Una proposta che prende le parti, così come sottolineato da Luca Coletto, dalla carenza in alcune zone dell’Umbria, in particolare quelle montane, di medici di medicina generale, “che diventa ancora più grave – ha sottolineato l’assessore – a fronte dei molti pensionamenti per raggiunti limiti di età”. Pensionamenti ai quali si aggiunge, come spiegato da Luca Coletto, la “mancanza di domande di medici disponibili ad accettare l’incarico, anche dopo la pubblicazione degli avvisi sul bollettino ufficiale della Regione”. Come testimonia il caso dell’Usl Umbria 2, dove dei 57 posti vacanti di medicina generale assistenza primaria – fanno sapere dalla Regione – solo in otto hanno acquisito la titolarità del rapporto convenzionale.

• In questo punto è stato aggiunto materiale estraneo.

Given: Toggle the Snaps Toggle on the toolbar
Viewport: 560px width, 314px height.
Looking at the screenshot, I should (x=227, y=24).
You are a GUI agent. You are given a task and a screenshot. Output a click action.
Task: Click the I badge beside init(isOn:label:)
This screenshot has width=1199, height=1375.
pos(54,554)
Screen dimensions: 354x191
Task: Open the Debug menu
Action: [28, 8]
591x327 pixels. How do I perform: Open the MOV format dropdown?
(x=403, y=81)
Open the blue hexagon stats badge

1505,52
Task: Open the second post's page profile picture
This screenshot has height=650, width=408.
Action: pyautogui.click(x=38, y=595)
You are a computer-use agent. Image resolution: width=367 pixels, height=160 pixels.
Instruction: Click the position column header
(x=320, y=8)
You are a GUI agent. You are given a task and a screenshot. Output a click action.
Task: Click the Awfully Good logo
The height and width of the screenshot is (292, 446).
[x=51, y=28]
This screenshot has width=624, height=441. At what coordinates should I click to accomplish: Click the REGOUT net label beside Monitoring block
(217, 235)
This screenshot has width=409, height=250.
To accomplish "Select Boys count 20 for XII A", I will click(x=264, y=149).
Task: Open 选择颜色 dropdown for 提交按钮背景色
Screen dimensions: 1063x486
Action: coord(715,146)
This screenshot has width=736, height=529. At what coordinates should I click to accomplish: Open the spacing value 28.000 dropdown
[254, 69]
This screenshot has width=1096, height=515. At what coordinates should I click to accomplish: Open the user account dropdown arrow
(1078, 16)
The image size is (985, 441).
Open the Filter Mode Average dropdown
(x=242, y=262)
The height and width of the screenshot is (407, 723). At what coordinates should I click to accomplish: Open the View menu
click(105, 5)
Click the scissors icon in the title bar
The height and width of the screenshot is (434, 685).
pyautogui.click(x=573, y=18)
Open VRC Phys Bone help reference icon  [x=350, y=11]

“Proprio per assicurare l’assistenza sanitaria in modo uniforme ai cittadini, visto che allo stato attuale la problematica in alcuni contesti territoriali risulta essere estremamente grave – ha quindi dichiarato l’assessore Coletto – con le organizzazioni sindacali di categoria (FIMMG, SMI, SNAMI, Cisl Medici) è stato stabilito di adottare delle misure straordinarie ed eccezionali come quella di mantenere, su base volontaria, l’incarico convenzionale ai medici anche oltre il 70esimo anno di età”. Incarico che potrà decadere o per rinuncia dello stesso medico o nel momento in cui verrà individuato il nuovo titolare.